# DOCUMENT SECTION:

Anderl‐Straub, S., Lausser, L., Lombardi, J., Uttner, I., Fassbender, K., Fliessbach, K., et al. (2021). Predicting disease progression in behavioral variant frontotemporal dementia. Alzheimer's & Dementia: Diagnosis, Assessment & Disease Monitoring, 13(1): e12262. doi:10.1002/dad2.12262.


Zitierlink: https://hdl.handle.net/21.11116/0000-0009-E54E-E
Zusammenfassung
Introduction: The behavioral variant of frontotemporal dementia (bvFTD) is a rare neurodegenerative disease. Reliable predictors of disease progression have not been sufficiently identified. We investigated multivariate magnetic resonance imaging (MRI) biomarker profiles for their predictive value of individual decline.

# DATA RECORDS:
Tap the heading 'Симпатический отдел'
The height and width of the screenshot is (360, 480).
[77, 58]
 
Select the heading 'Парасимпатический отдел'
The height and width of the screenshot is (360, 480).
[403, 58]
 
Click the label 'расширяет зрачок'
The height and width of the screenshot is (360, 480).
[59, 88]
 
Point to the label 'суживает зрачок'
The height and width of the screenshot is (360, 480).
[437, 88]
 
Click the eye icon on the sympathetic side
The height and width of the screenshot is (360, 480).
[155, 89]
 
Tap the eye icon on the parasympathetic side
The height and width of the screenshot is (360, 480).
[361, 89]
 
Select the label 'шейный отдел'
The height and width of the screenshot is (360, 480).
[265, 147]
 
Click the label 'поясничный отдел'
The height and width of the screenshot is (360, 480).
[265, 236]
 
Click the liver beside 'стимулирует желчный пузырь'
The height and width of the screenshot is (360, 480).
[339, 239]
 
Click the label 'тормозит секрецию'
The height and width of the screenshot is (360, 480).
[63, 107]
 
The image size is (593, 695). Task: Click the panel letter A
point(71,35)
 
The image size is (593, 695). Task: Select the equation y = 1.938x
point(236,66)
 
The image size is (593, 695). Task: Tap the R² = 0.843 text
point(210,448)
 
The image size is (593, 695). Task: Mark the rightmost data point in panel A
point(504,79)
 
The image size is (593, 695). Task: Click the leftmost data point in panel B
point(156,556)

...

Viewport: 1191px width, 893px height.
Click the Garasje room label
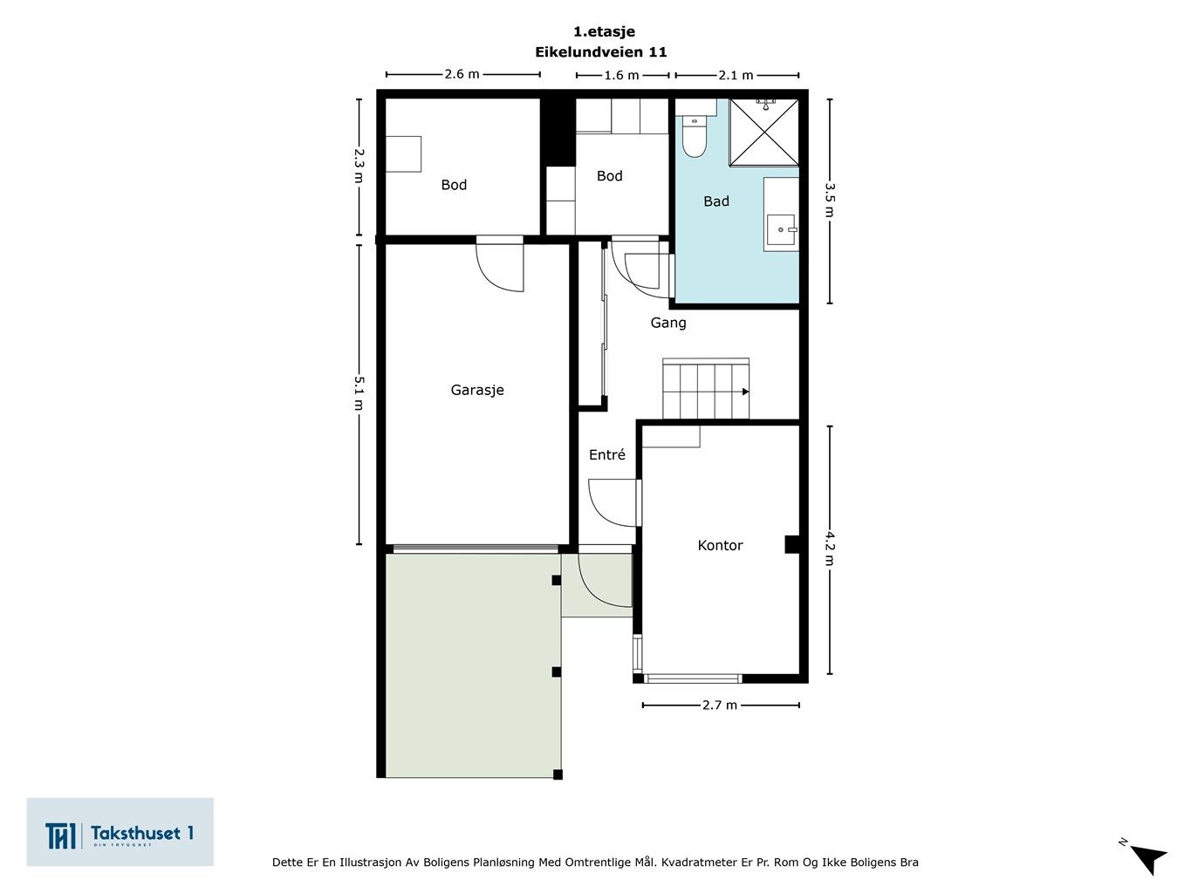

* * *

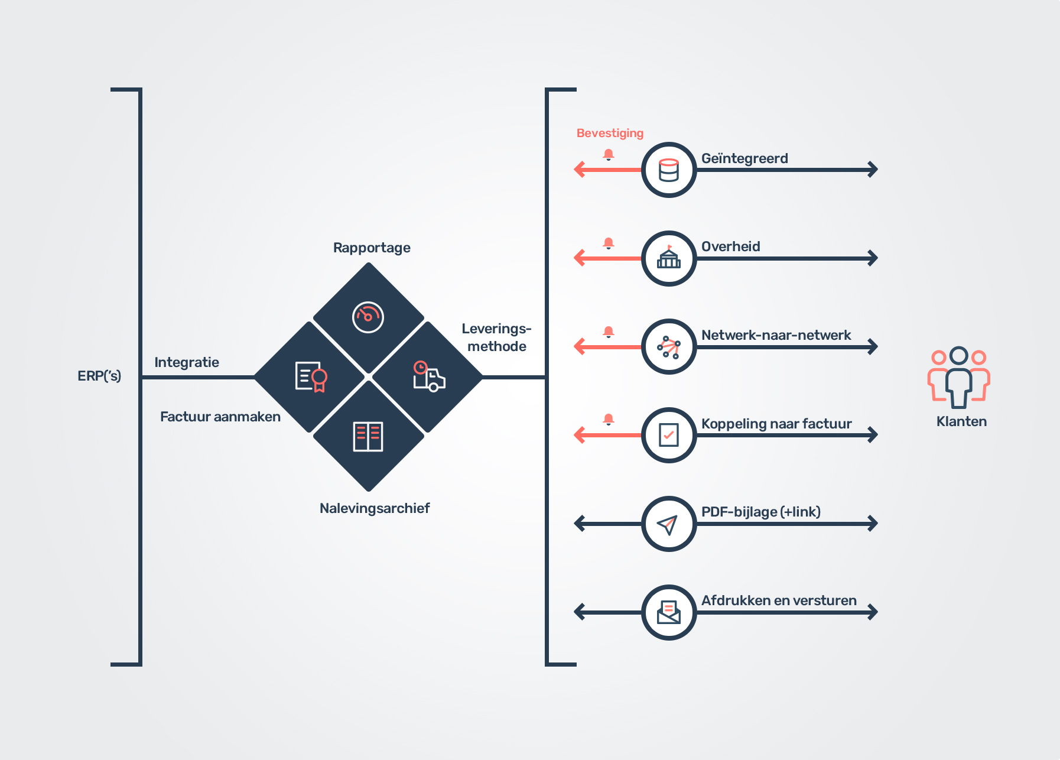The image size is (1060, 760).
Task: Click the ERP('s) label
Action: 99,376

# WORK TO BE COMPLETED:
Continue the abstract on predicting disease progression in behavioral variant frontotemporal dementia, starting after its last sentence. The data are separate material and are not part of the abstract on disease progression in frontotemporal dementia.

# TASK ANSWER:
Methods: One hundred five bvFTD patients were recruited from the German frontotemporal lobar degeneration (FTLD) consortium study. After defining two groups ("fast progressors" vs. "slow progressors"), we investigated the predictive value of MR brain volumes for disease progression rates performing exhaustive screenings with multivariate classification models.

Results: We identified areas that predict disease progression rate within 1 year. Prediction measures revealed an overall accuracy of 80% across our 50 top classification models. Especially the pallidum, middle temporal gyrus, inferior frontal gyrus, cingulate gyrus, middle orbitofrontal gyrus, and insula occurred in these models.

Discussion: Based on the revealed marker combinations an individual prognosis seems to be feasible. This might be used in clinical studies on an individualized progression model.